INSTRUCTION: List every line of the records below as a numbered list, leaving out blank lines and the pictures.

ITEMS:
>>>
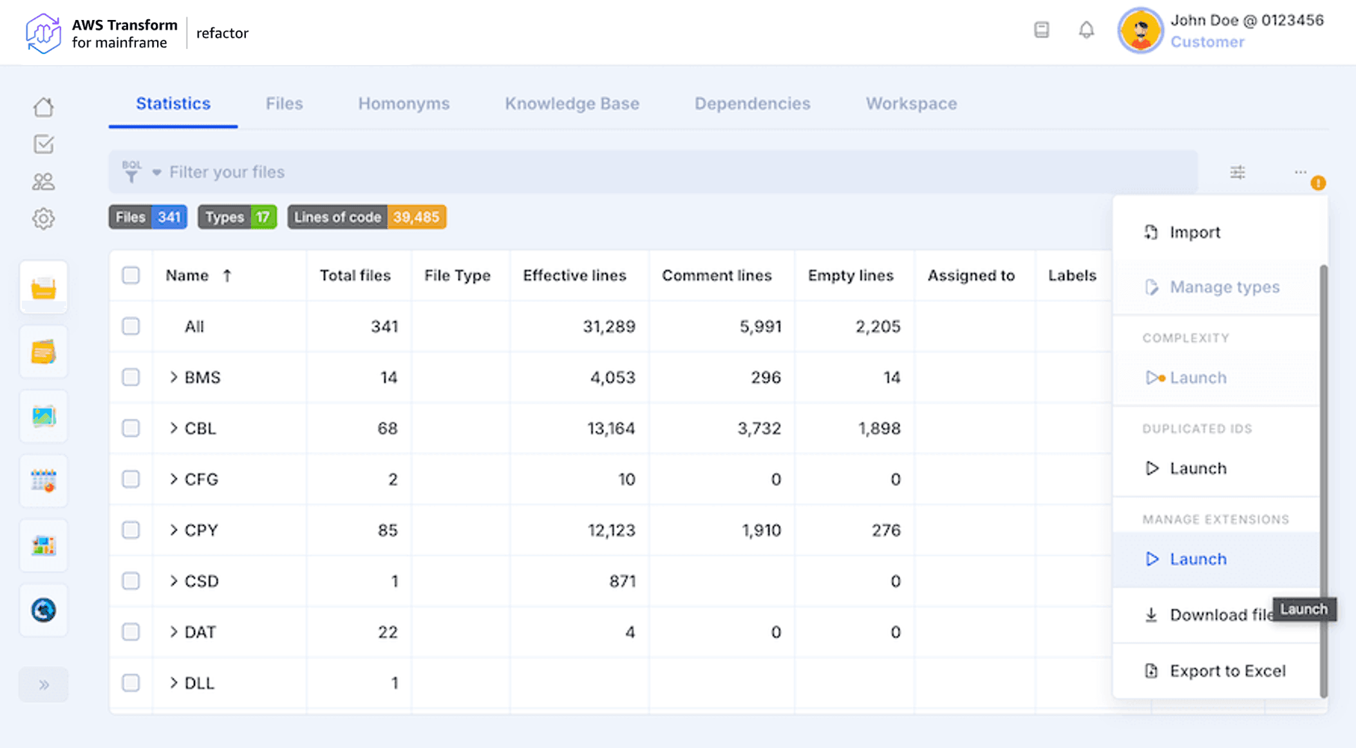Image resolution: width=1356 pixels, height=748 pixels.
Task: Check the select-all header checkbox
Action: point(131,276)
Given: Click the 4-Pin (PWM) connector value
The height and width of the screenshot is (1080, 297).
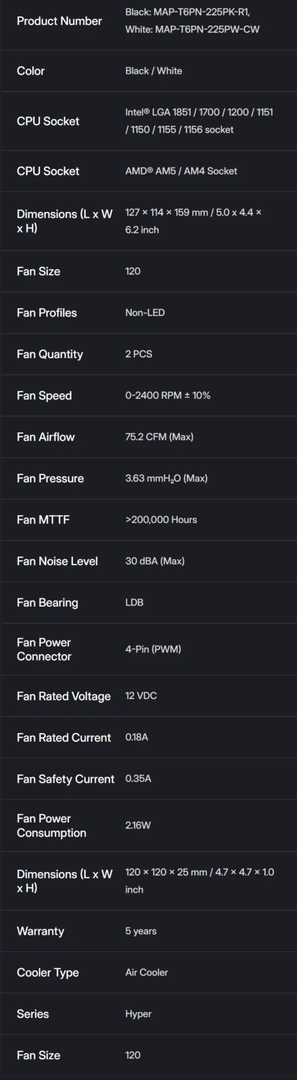Looking at the screenshot, I should pos(153,649).
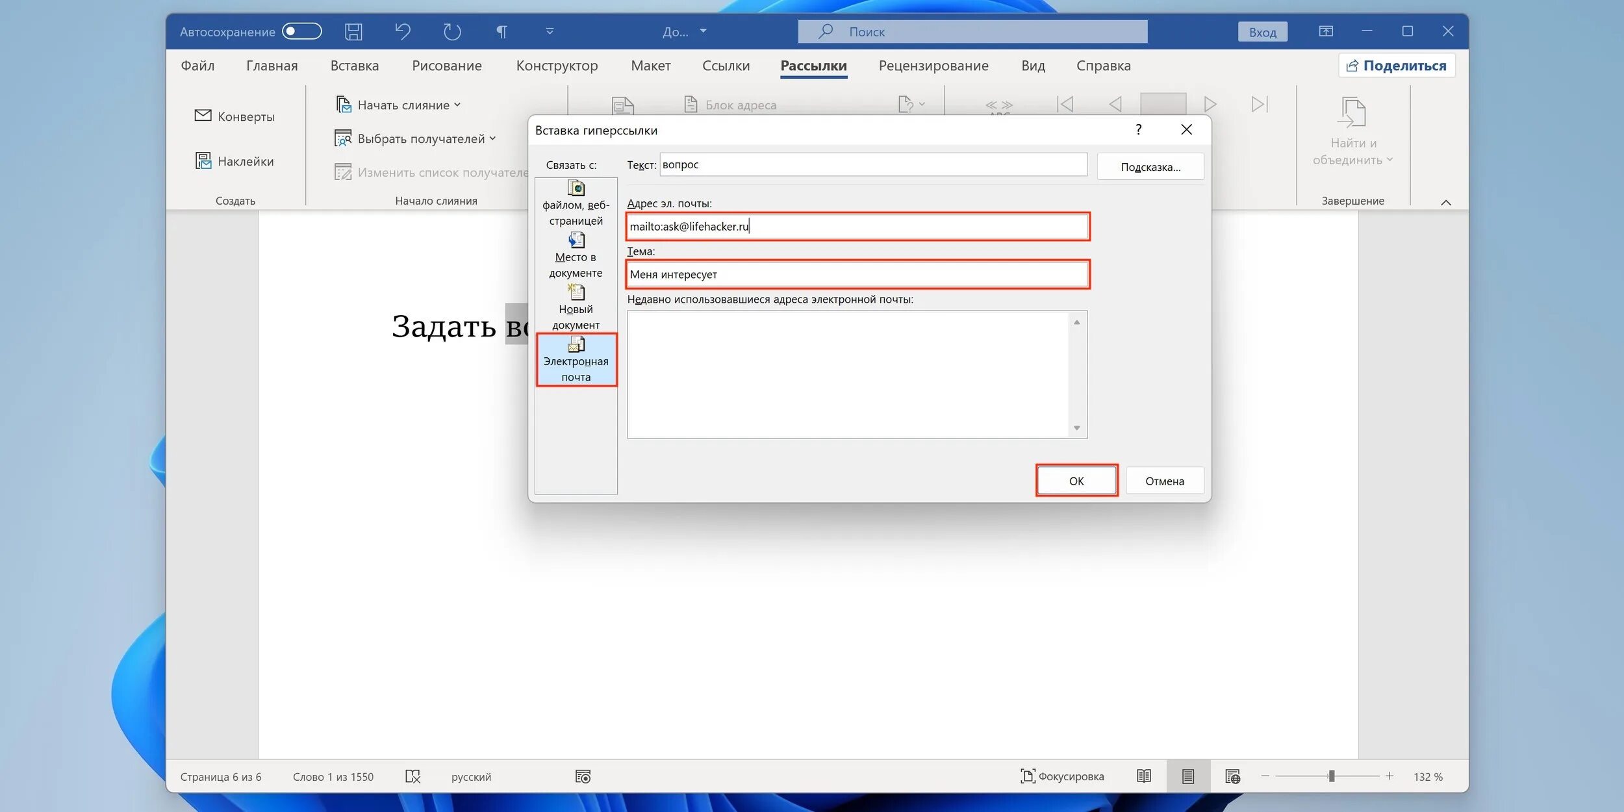Choose 'Электронная почта' link type
Image resolution: width=1624 pixels, height=812 pixels.
[x=576, y=360]
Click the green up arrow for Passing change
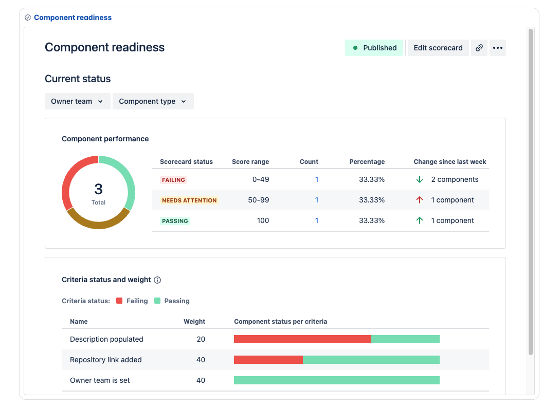Screen dimensions: 560x408 point(420,220)
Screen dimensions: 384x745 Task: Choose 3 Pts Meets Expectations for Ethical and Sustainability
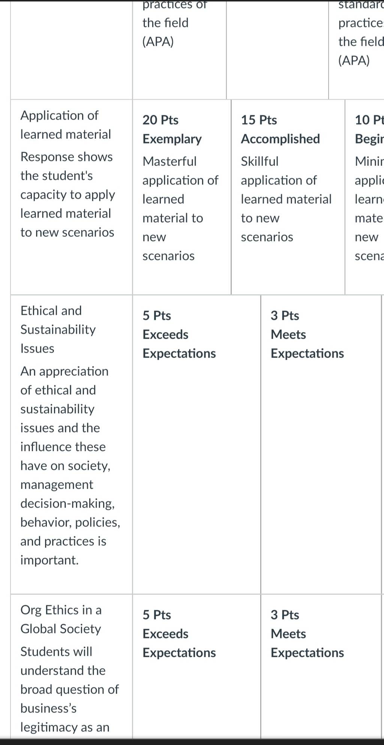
<<<
SOLUTION TO THE PROBLEM:
1. Image resolution: width=1356 pixels, height=748 pixels.
2. Task: Check the select-all header checkbox
3. Action: point(131,276)
4. Given: Click the 4-Pin (PWM) connector value
5. The height and width of the screenshot is (1080, 297).
6. Looking at the screenshot, I should pos(153,649).
7. Choose 'Электронная почта' link type
8. Image resolution: width=1624 pixels, height=812 pixels.
9. [x=576, y=360]
10. Click the green up arrow for Passing change
11. Screen dimensions: 560x408 point(420,220)
12. Screen dimensions: 384x745 Task: Choose 3 Pts Meets Expectations for Ethical and Sustainability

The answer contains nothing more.